= Work to be completed =
Lay out the part of the records that opens with the line containing "This screenshot has height=369, width=575." and runs through the end as a JSON list of strings, one string per line, with blank lines skipped. Leave the pictures out.
───── Data to use ─────
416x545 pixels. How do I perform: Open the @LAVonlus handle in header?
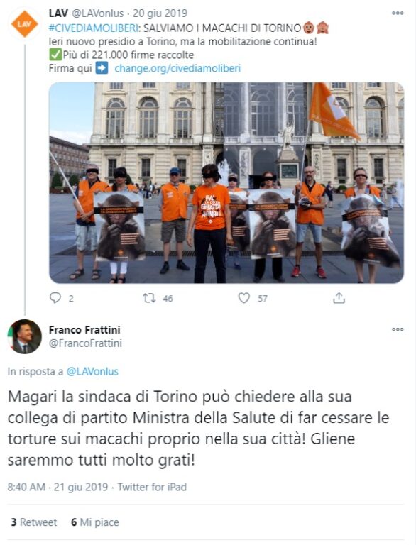97,13
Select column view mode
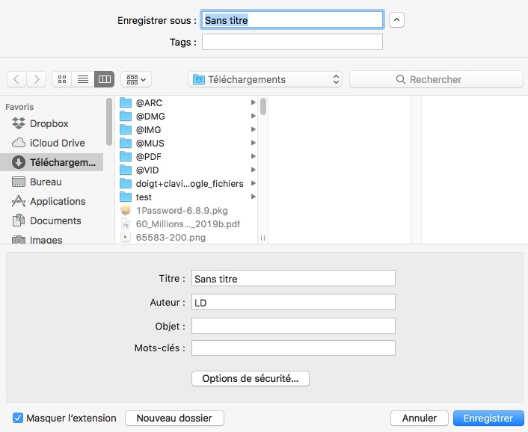528x432 pixels. 104,79

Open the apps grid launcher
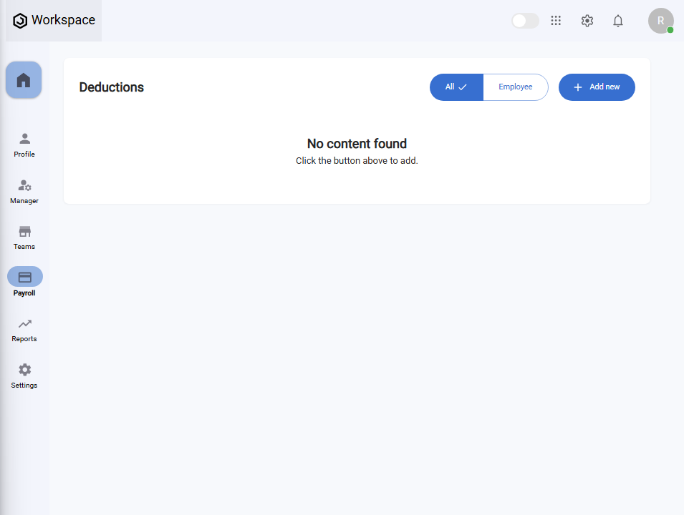tap(556, 21)
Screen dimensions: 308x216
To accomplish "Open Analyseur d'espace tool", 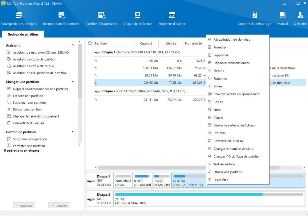I will click(x=172, y=19).
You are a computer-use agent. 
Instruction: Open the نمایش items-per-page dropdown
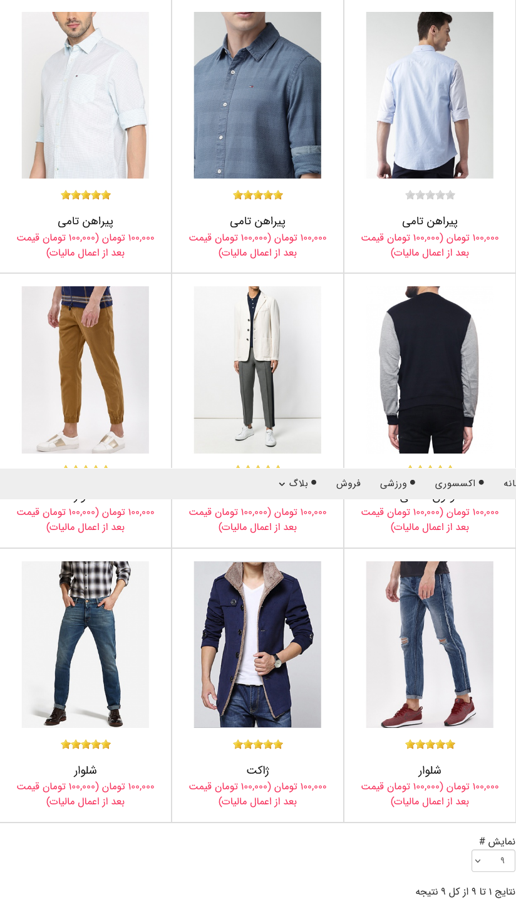pos(493,861)
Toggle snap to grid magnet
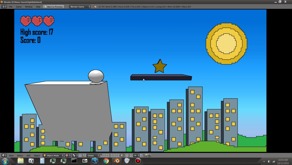292x165 pixels. point(131,155)
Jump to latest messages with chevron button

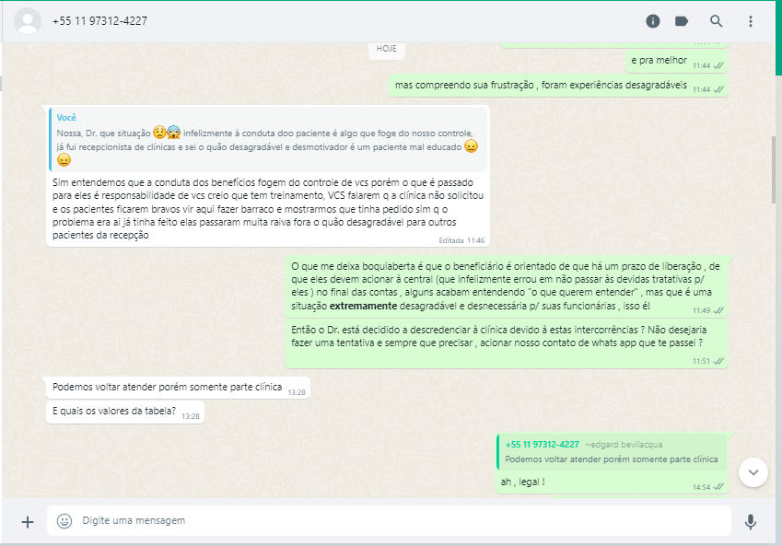[753, 472]
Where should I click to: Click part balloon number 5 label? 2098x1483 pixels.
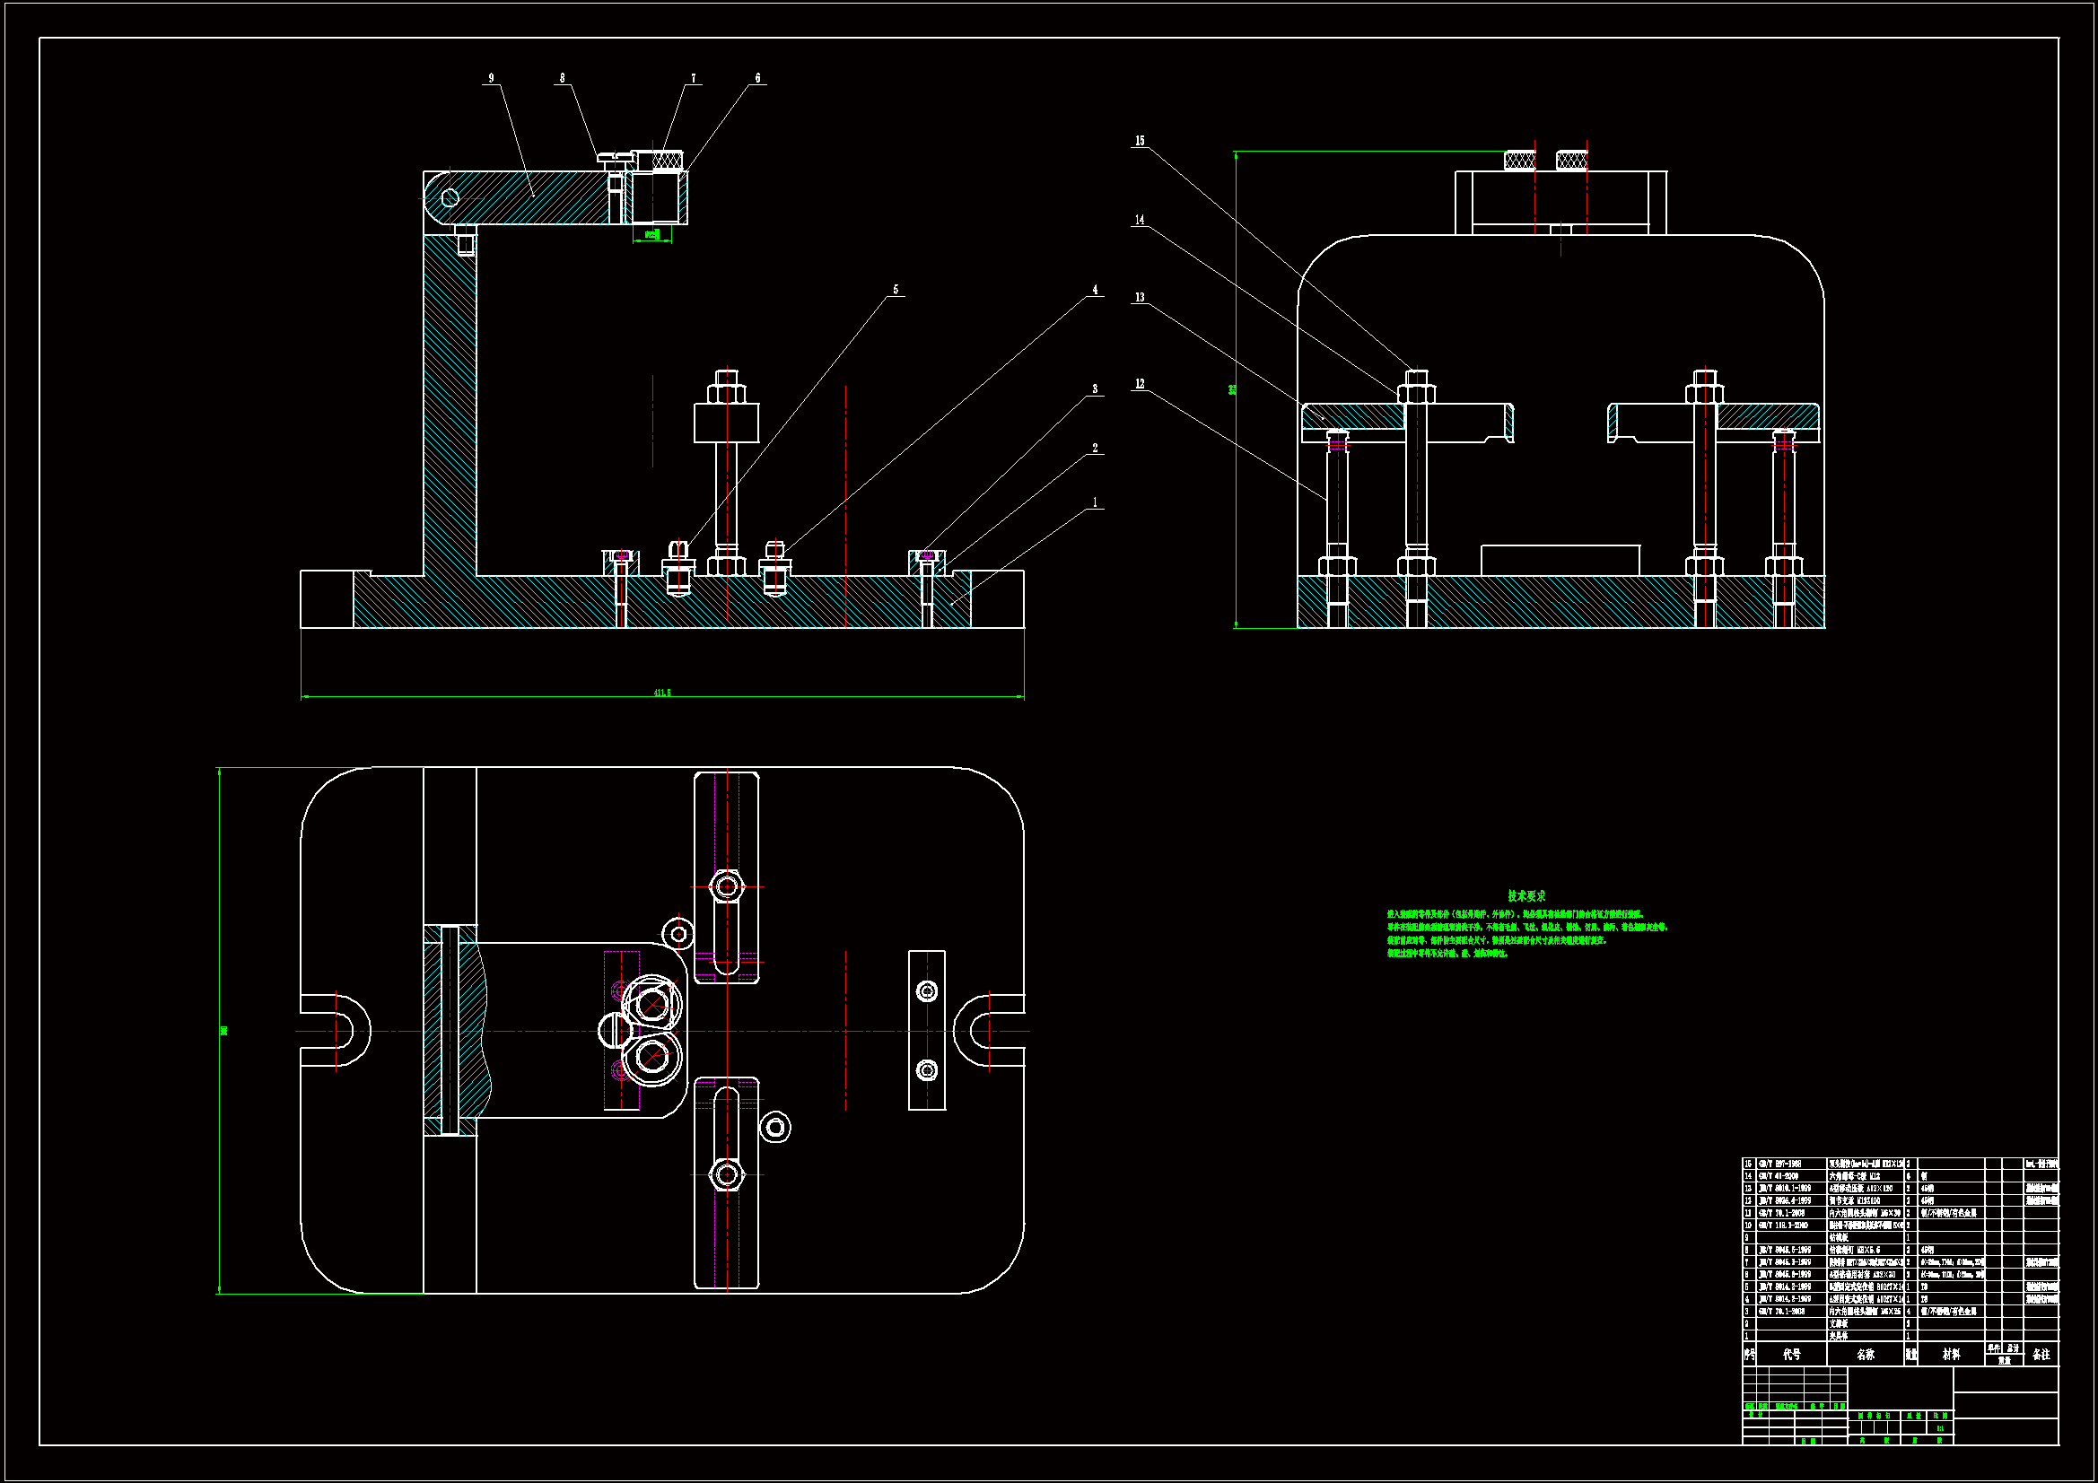[x=895, y=290]
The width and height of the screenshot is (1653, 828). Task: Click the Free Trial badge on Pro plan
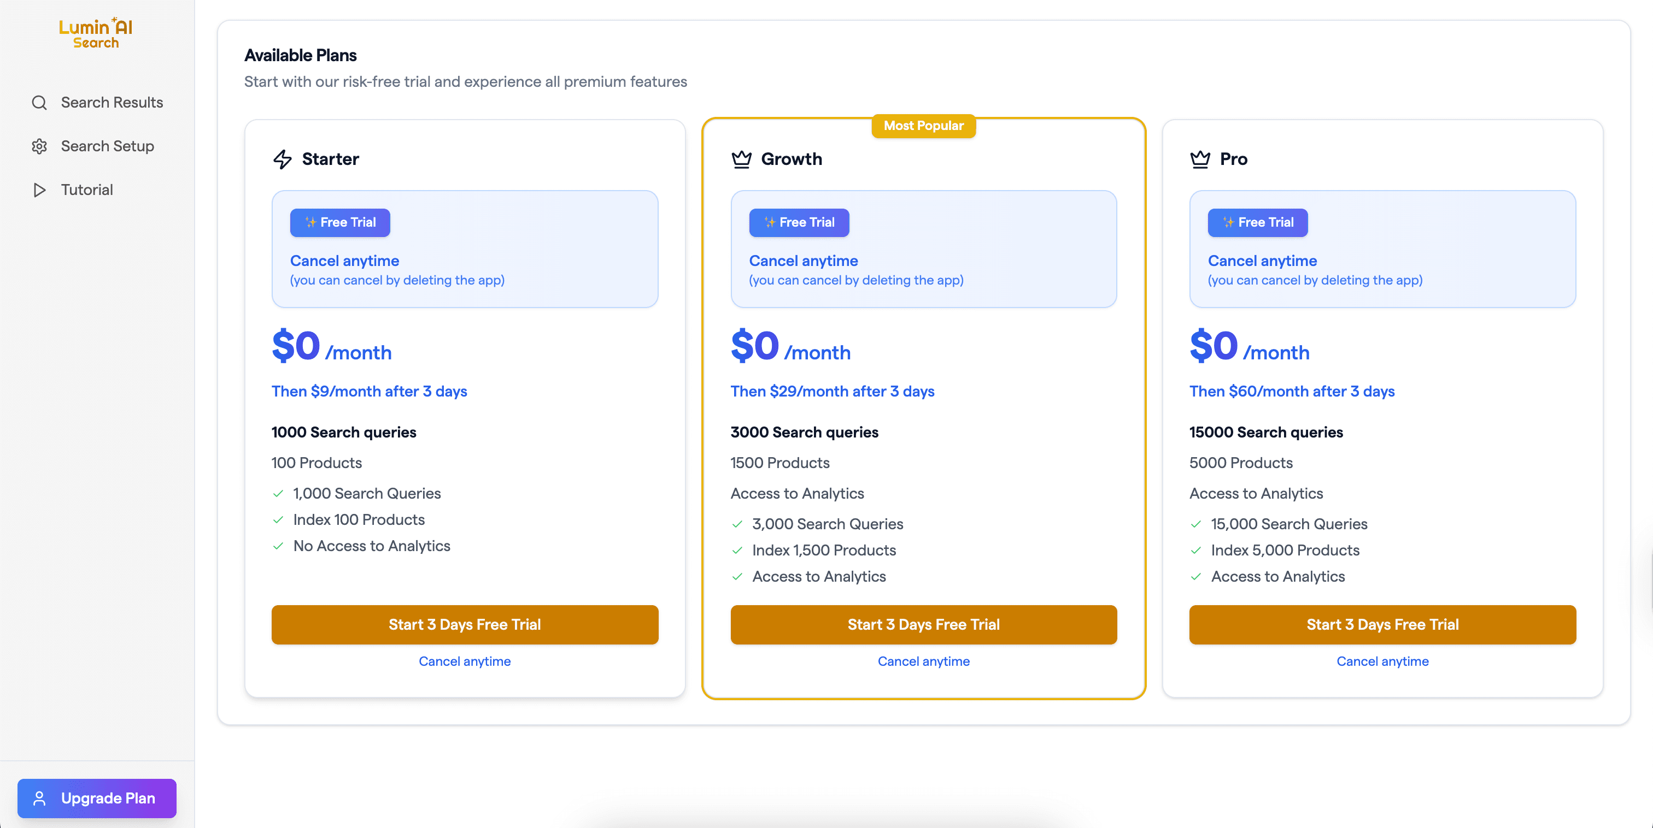[x=1257, y=223]
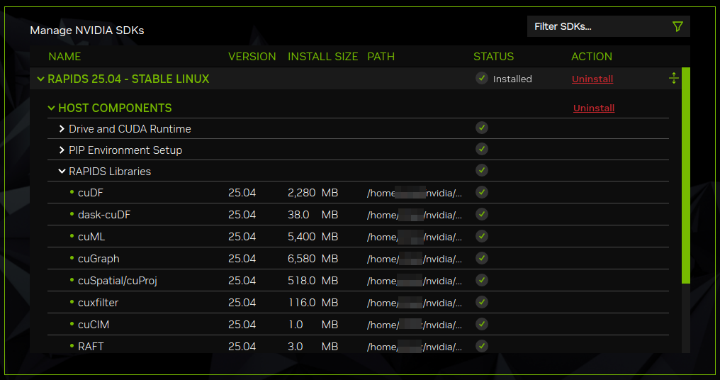Uninstall the Host Components
Image resolution: width=720 pixels, height=380 pixels.
point(593,108)
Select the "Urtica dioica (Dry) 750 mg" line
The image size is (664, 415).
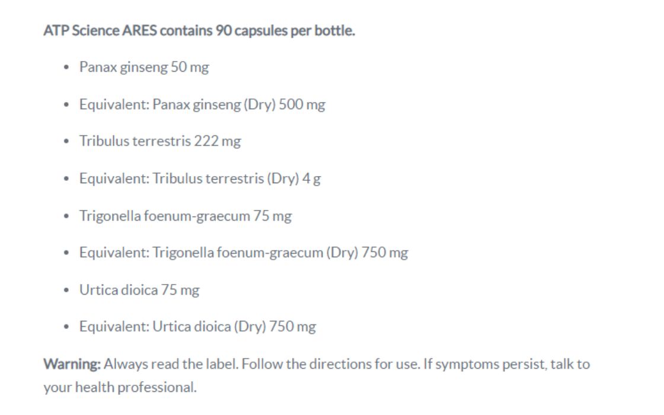pos(197,327)
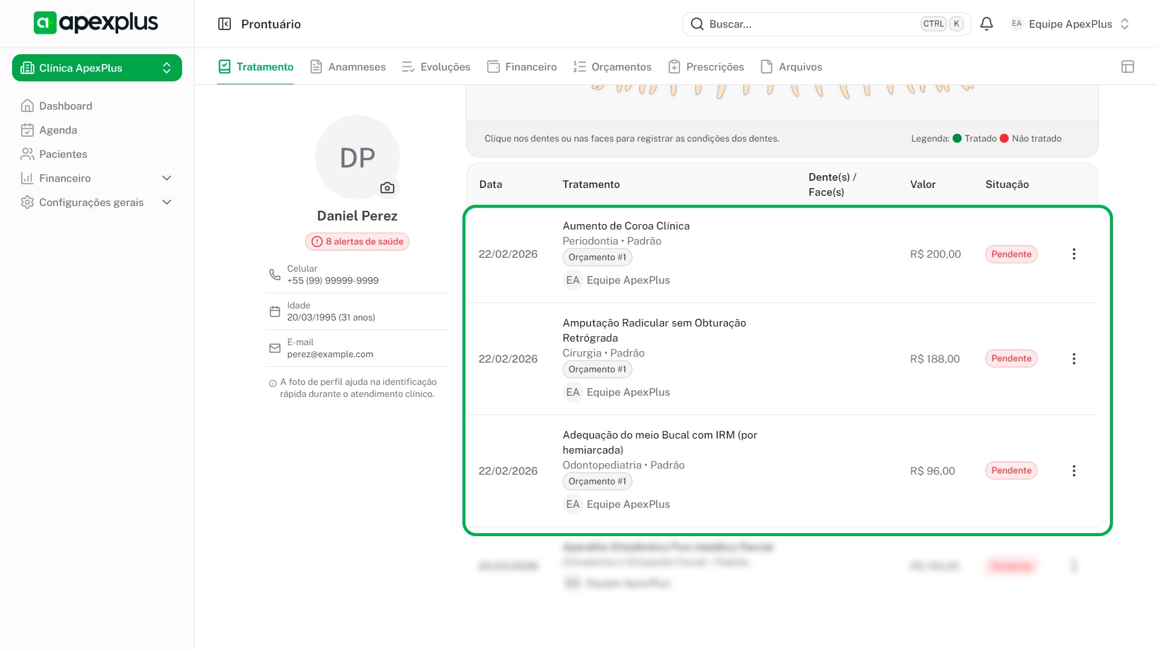Open options menu for Adequação do meio Bucal
This screenshot has height=650, width=1157.
[1073, 471]
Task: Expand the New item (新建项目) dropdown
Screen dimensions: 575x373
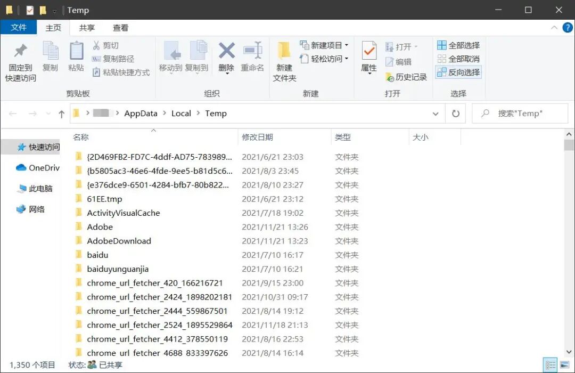Action: (347, 45)
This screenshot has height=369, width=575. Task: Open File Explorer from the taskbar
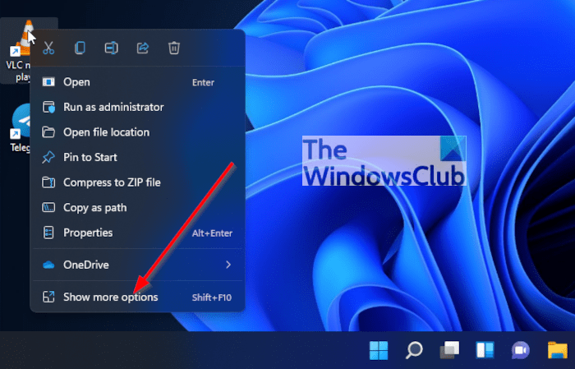(x=558, y=350)
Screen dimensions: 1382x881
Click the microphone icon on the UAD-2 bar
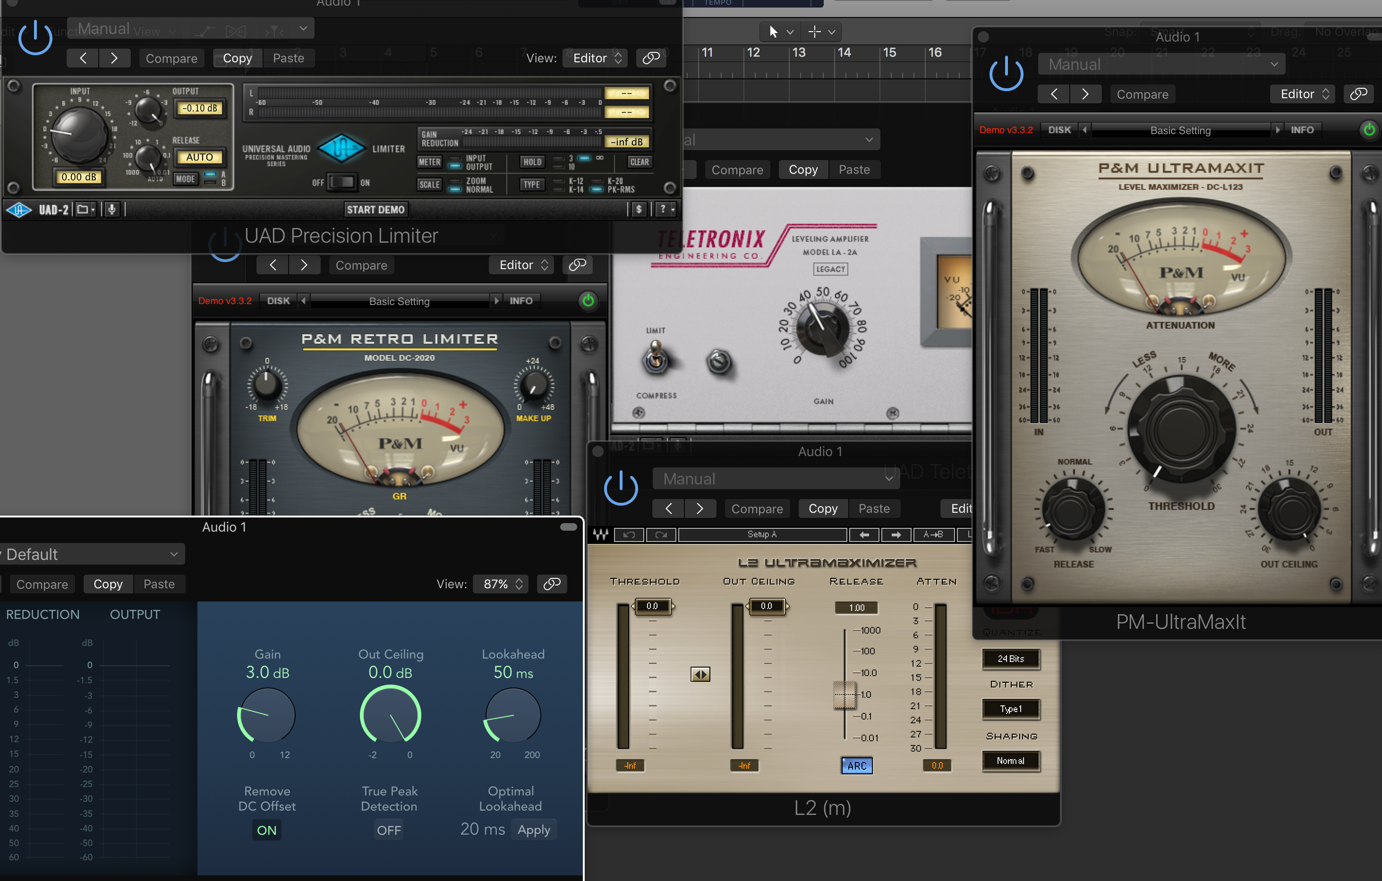coord(112,209)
─────
= Right answer =
[
  "This screenshot has height=369, width=575. Task: Open File Explorer from the taskbar",
  "(x=558, y=350)",
  "Screen dimensions: 1382x881",
  "Click the microphone icon on the UAD-2 bar",
  "coord(112,209)"
]